◆ **Task brief**: Below are records; report the number of lines in them that include the word "pixels", with no other text.

◆ **Exercise materials**:
+ + +

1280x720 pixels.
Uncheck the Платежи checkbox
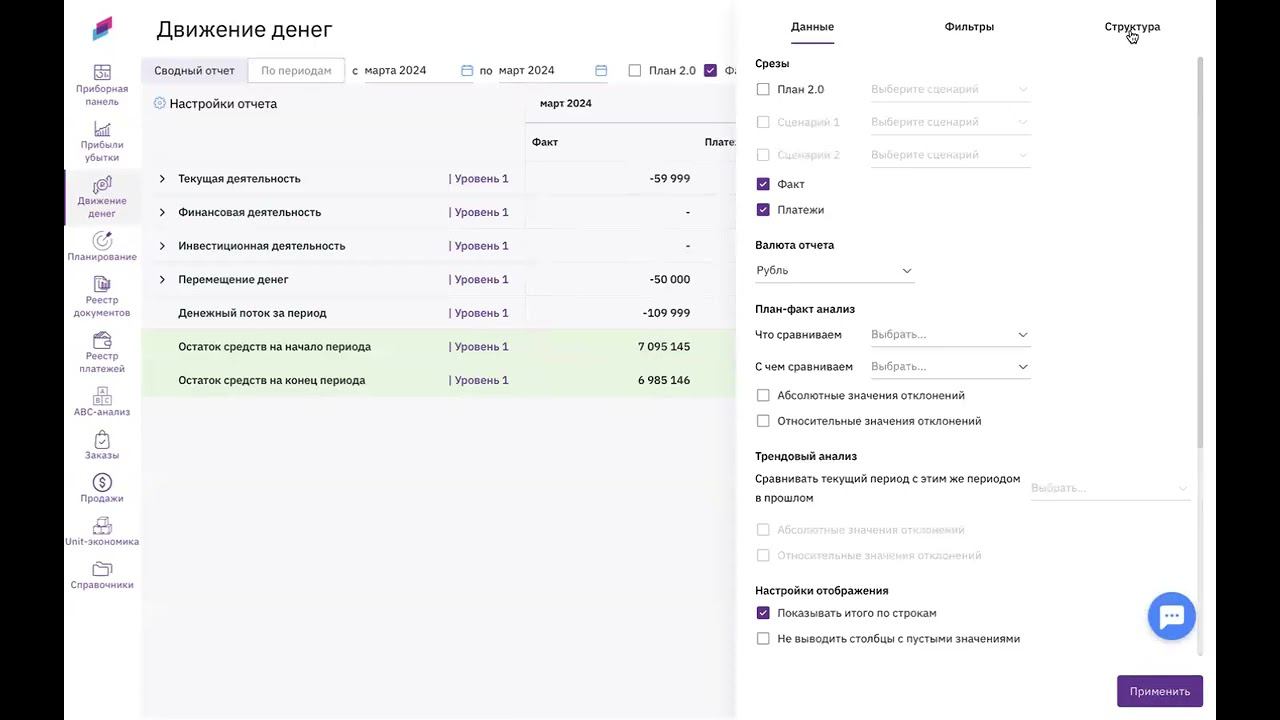(764, 210)
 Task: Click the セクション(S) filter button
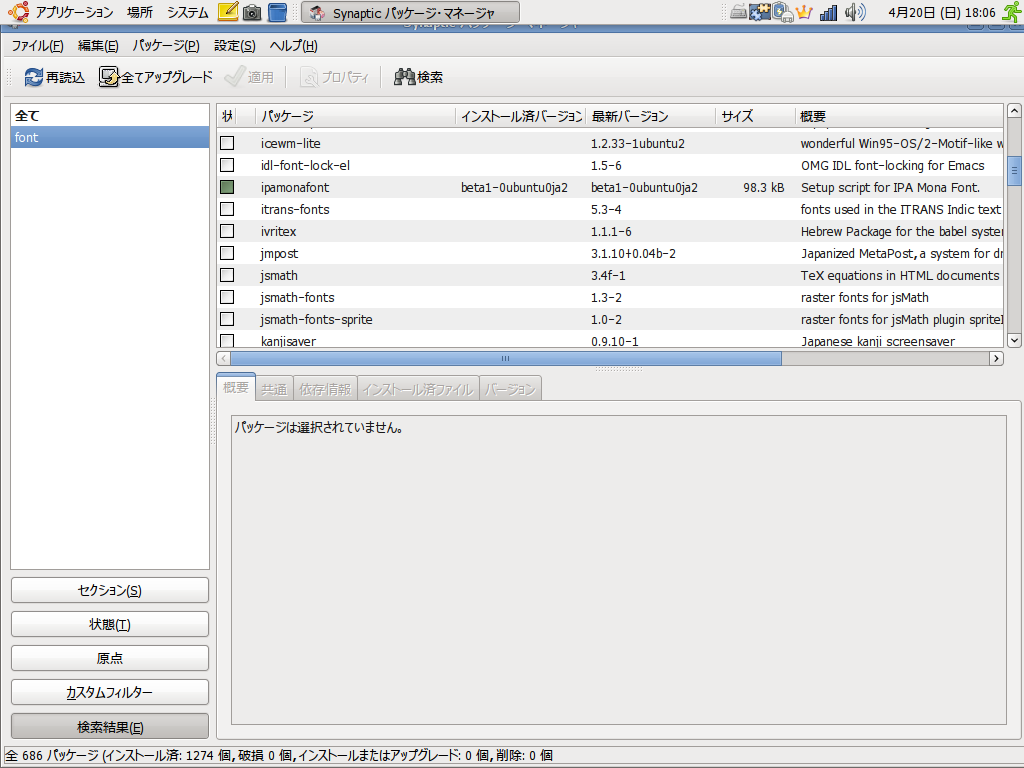110,590
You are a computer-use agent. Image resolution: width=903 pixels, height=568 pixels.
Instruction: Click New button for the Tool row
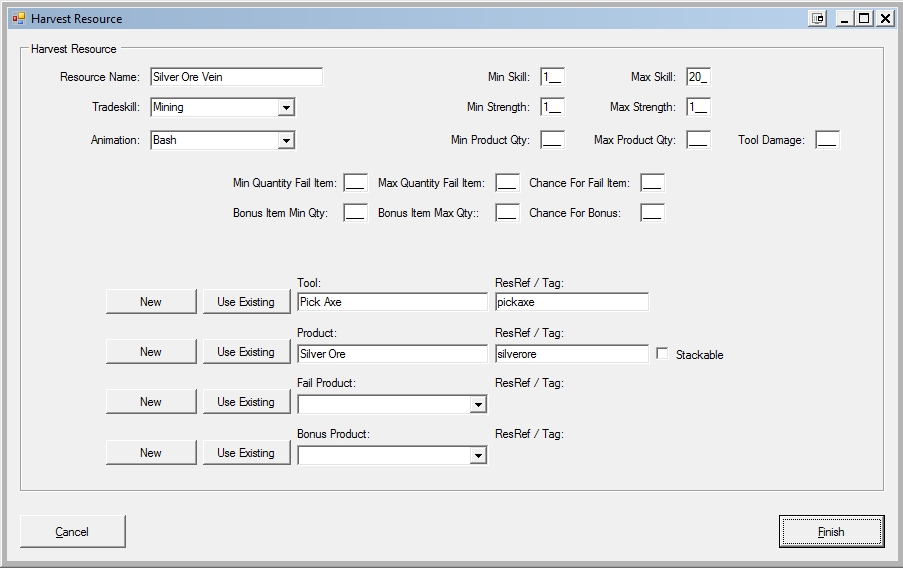pos(151,302)
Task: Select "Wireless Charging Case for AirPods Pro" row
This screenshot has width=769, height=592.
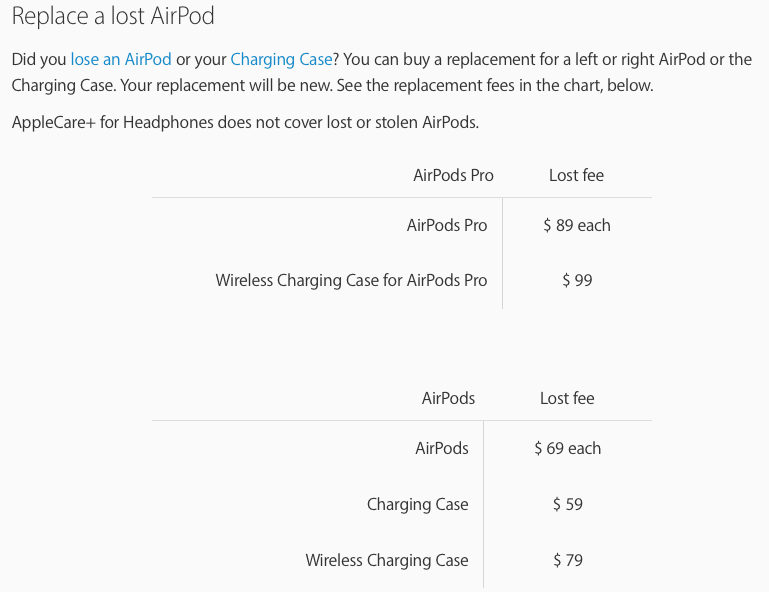Action: pyautogui.click(x=351, y=280)
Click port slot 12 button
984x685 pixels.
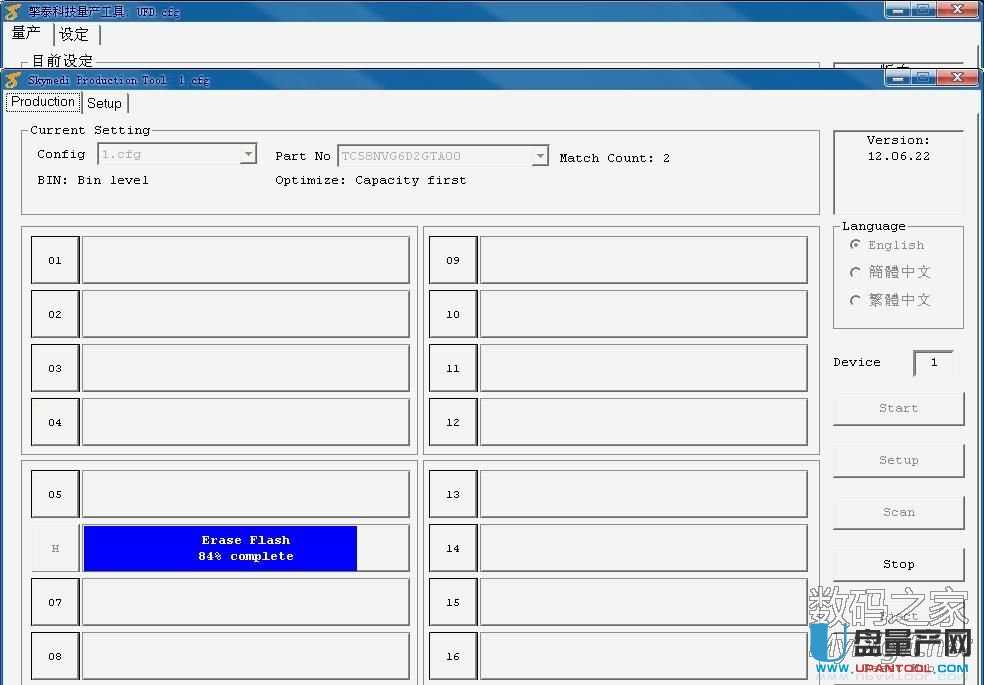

+ + +

◆ **Response box**: 3